LZW Encoding

Getting Started

Lempel-Ziv-Welch (LZW) is a compression algorithm that takes advantage of frequent occurrence of sequences of characters. It will detect sequences on the fly while doing the compression and thus create individual codes for sequences as it goes along. The beauty of the algorithm is that the decoder must not be told what these new codes mean - it will learn as it does the decoding.

The encoder that we will implement will not use binary encoding i.e. codes are fixed size and are represented by an integer. A real implementation would start off by using, for example, a five-bit code and then increase the code length as needed. By implementing this simpler form you will understand the principles of the algorithm and you can easily extend it to use variable size codes.

Before you start to implement this encoder and decoder you should do some reading on the LZW algorithm so that you have a basic understanding of the process. The devil is as always in the detail and we will see how these are handled as we implement the encoder.

The Table

The encoder and decoder have to agree on an initial alphabet (and in the general case, the code size). We will here use a very small alphabet that consists of the smaller cap letters and the space character. Given this we construct an initial encoder/decoder table that is represented as a list of character sequences and codes.

defmodule LZW do

  @alphabet 'abcdefghijklmnopqrstuvwxyz '

  def table(), do: table(@alphabet)

  def table(alphabet) do
    n = length(alphabet)
    words = Enum.map(alphabet, fn x -> [x] end)
    codes = Enum.to_list(1..n)
    map = List.zip([words, codes])
    next = n + 1
    {next, map}
  end

end

The only sequences we know of in the beginning are the sequences consisting of single characters. We have 27 characters in total so our table will look like follows:

  {28, [{'a', 1}, {'b', 2}, {'c', 3}, ...]}

The number of words in the table is important to keep track of since we will add new codes as we encode our text. Have in mind that the encoder and decoder will both know the state of the initial table.

We now define three functions that uses the table. One will lookup a code given a word, one will lookup a word given a code and the last one will add a new word to the table; this is where we use the last code number.

  def lookup_code({_, words}, word) do
    List.keyfind(words, word, 0)
  end

  def lookup_word({_, words}, code) do
    List.keyfind(words, code, 1)
  end

  def add({n, words}, word) do
    IO.puts("Adding #{word} as code #{n}")
    {n+1, [{word, n}|words]}
  end

There are of course better ways of implementing this table and there are of course reasons to use two different tables. The encoder will only lookup codes given words and the decoder will only lookup words given codes. Both will however add new words to the table.

The Encoder

So let's start the encoding of a sequence of characters given a table. If the sequence is empty we're done but the common case is of course if we have at east one character. We use the first character to initiate the encoder. We encode the single character word using the table (that of course holds a code) and then call the encode/4 function that is given: the text, the word, the code of this word and the coding table.

  def encode([], _), do: []
  def encode([char | rest], table) do
    word = [char]
    {:found, code} = encode_word(word, table)
    encode(rest, word, code, table)
  end

The function encode/4 is where all the action takes place. The base case is simple, if there are no more characters in the text then we're done. If we have another character in the text we add this to the word we have read so-far and check if this extended word can be found in the table. If we find a coding of the extended word we're happy but we might be even happier if we find an even longer world. This is where we continue with the extended word and its code.

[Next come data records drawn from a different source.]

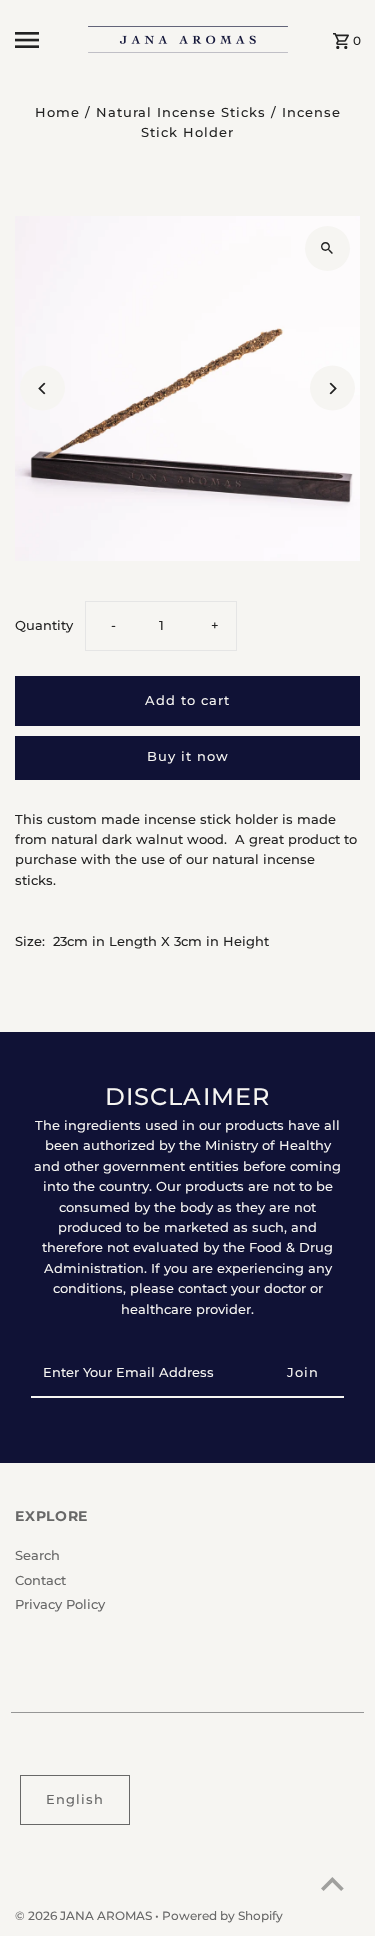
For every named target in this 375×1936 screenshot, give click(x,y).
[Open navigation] (44, 40)
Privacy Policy (60, 1604)
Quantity (44, 625)
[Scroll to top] (332, 1883)
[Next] (332, 388)
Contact (40, 1580)
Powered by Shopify (222, 1915)
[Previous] (42, 388)
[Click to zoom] (327, 248)
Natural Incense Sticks (181, 112)
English (75, 1799)
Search (37, 1555)
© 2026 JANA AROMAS (85, 1915)
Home (57, 112)
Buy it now (188, 756)
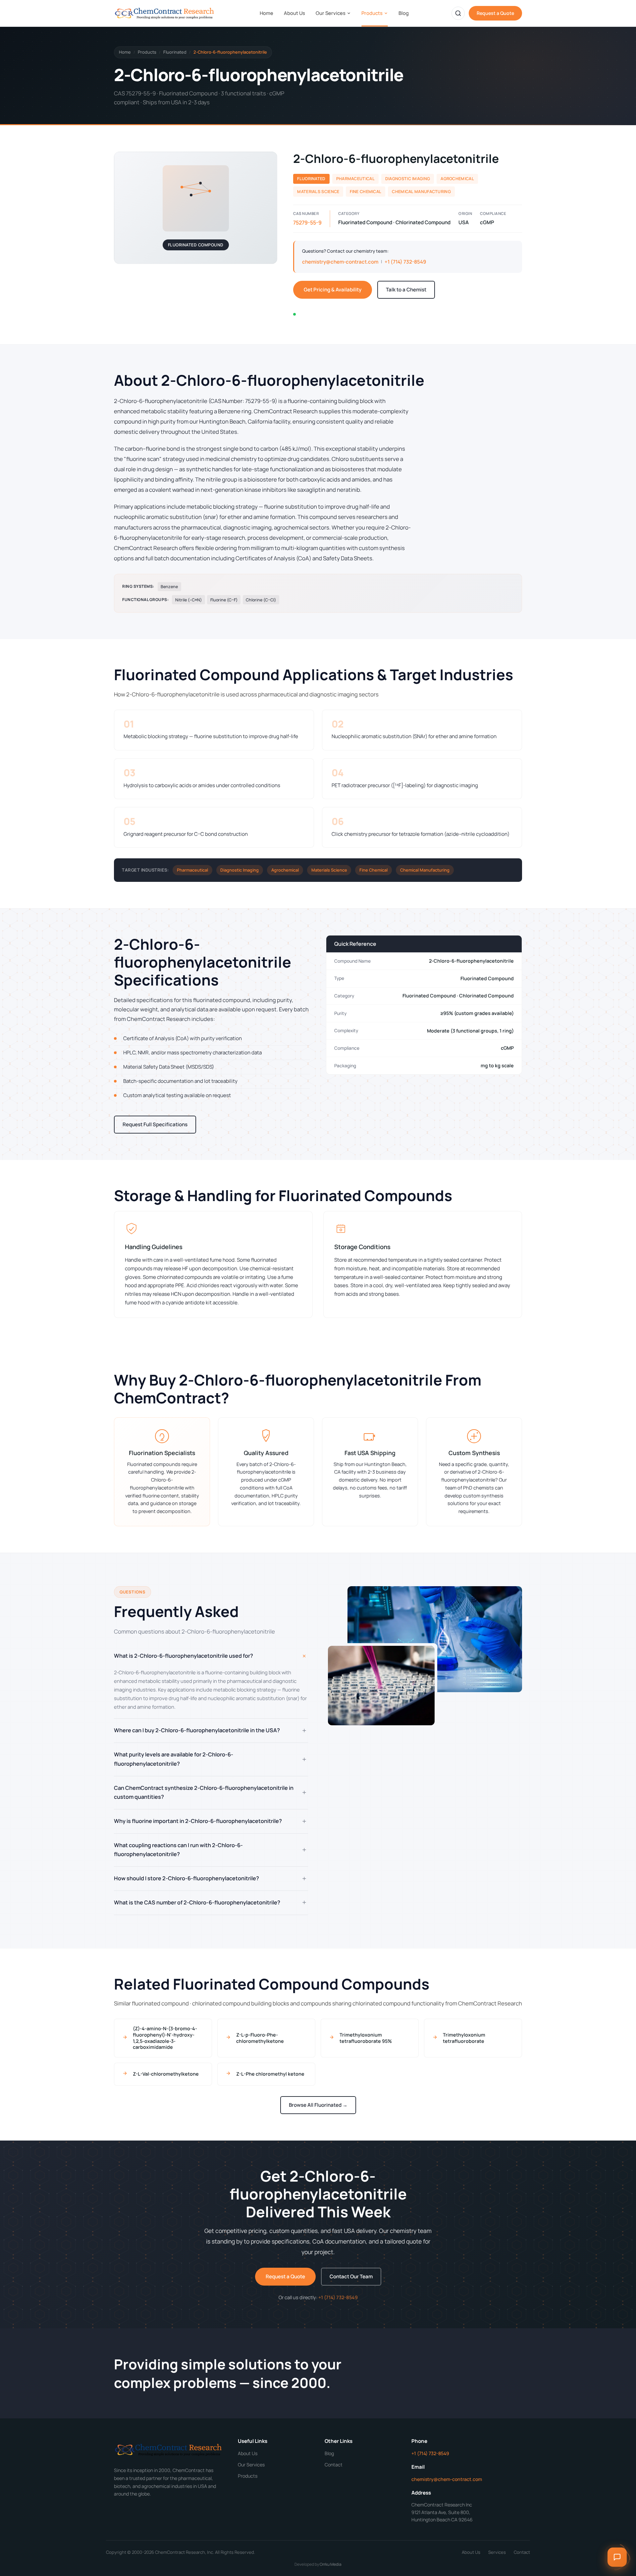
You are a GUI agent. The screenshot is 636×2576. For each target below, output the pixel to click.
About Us (294, 13)
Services (497, 2552)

  def encode([], _sofar, code, _table), do: [code]
  def encode([char | rest], sofar, code, table) do
    extended = sofar ++ [char]
    case encode_word(extended, table) do
      {:found, ext} ->
        encode(rest, extended, ext, table)

      {:notfound, updated} ->
    sofar = [char]
        {_, cd} = encode_word(sofar, updated)
        [code | encode(rest, sofar, cd, updated)]
    end
  end

If a code is not found for our extended word we will return a list starting with the code of the word we had found so far. We will then continue the encoding but now with an updated table.

Then function encode_word/2 does a lookup using the table and if not found. The next time this word occurs in the text it will have a unique code. This is how the encoder learns about and take advantage of frequent occurring words.

  def encode_word(word, table) do
    case lookup_code(table, word) do
      {_, code} ->
    ## if found we return the code
        {:found, code}
      nil ->
    ## otherwise we update the table
        {:notfound, add(table, word)}
    end
  end

The decoder

The decoder is only slightly more complicated. The magic here is that the decoder is give a sequence of codes where it only knows the meaning of the first codes of the alphabet. The trick is for the decoder to add the words to the table in the same order as the encoder and thus gradually build up the table as it progress through the text.

The two first clauses of the decoder are the base case. The first one will actually only be used if we try to decode an empty code sequence. The second one is the general base case. If we only have one code left in the sequence the only thing we can do is look it up in the table.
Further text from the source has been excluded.